(Data extracts Opens)

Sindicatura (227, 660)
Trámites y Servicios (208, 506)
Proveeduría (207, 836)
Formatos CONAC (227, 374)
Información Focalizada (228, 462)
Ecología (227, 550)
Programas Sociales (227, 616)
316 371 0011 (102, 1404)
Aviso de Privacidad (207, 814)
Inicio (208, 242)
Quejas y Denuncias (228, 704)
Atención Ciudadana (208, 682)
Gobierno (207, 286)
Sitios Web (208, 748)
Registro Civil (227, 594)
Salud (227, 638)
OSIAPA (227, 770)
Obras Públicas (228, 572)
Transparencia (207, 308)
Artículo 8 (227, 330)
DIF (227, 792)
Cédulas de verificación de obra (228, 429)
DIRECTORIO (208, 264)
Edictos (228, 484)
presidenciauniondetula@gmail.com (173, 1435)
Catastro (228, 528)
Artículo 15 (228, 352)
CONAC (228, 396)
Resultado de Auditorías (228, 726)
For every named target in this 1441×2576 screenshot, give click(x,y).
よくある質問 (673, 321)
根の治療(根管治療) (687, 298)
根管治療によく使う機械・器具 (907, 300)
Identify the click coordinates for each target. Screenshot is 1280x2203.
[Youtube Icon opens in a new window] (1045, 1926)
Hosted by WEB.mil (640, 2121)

(Data extracts Closes)

- Exercise aim
Having looked over the entries above, reproduce all of them exactly.

- Completed exercise
Sindicatura (227, 660)
Trámites y Servicios (208, 506)
Proveeduría (207, 836)
Formatos CONAC (227, 374)
Información Focalizada (228, 462)
Ecología (227, 550)
Programas Sociales (227, 616)
316 371 0011 (102, 1404)
Aviso de Privacidad (207, 814)
Inicio (208, 242)
Quejas y Denuncias (228, 704)
Atención Ciudadana (208, 682)
Gobierno (207, 286)
Sitios Web (208, 748)
Registro Civil (227, 594)
Salud (227, 638)
OSIAPA (227, 770)
Obras Públicas (228, 572)
Transparencia (207, 308)
Artículo 8 (227, 330)
DIF (227, 792)
Cédulas de verificación de obra (228, 429)
DIRECTORIO (208, 264)
Edictos (228, 484)
presidenciauniondetula@gmail.com (173, 1435)
Catastro (228, 528)
Artículo 15 (228, 352)
CONAC (228, 396)
Resultado de Auditorías (228, 726)
For every named target in this 1441×2576 screenshot, give click(x,y).
よくある質問 (673, 321)
根の治療(根管治療) (687, 298)
根管治療によく使う機械・器具 (907, 300)
Identify the click coordinates for each target. Screenshot is 1280x2203.
[Youtube Icon opens in a new window] (1045, 1926)
Hosted by WEB.mil (640, 2121)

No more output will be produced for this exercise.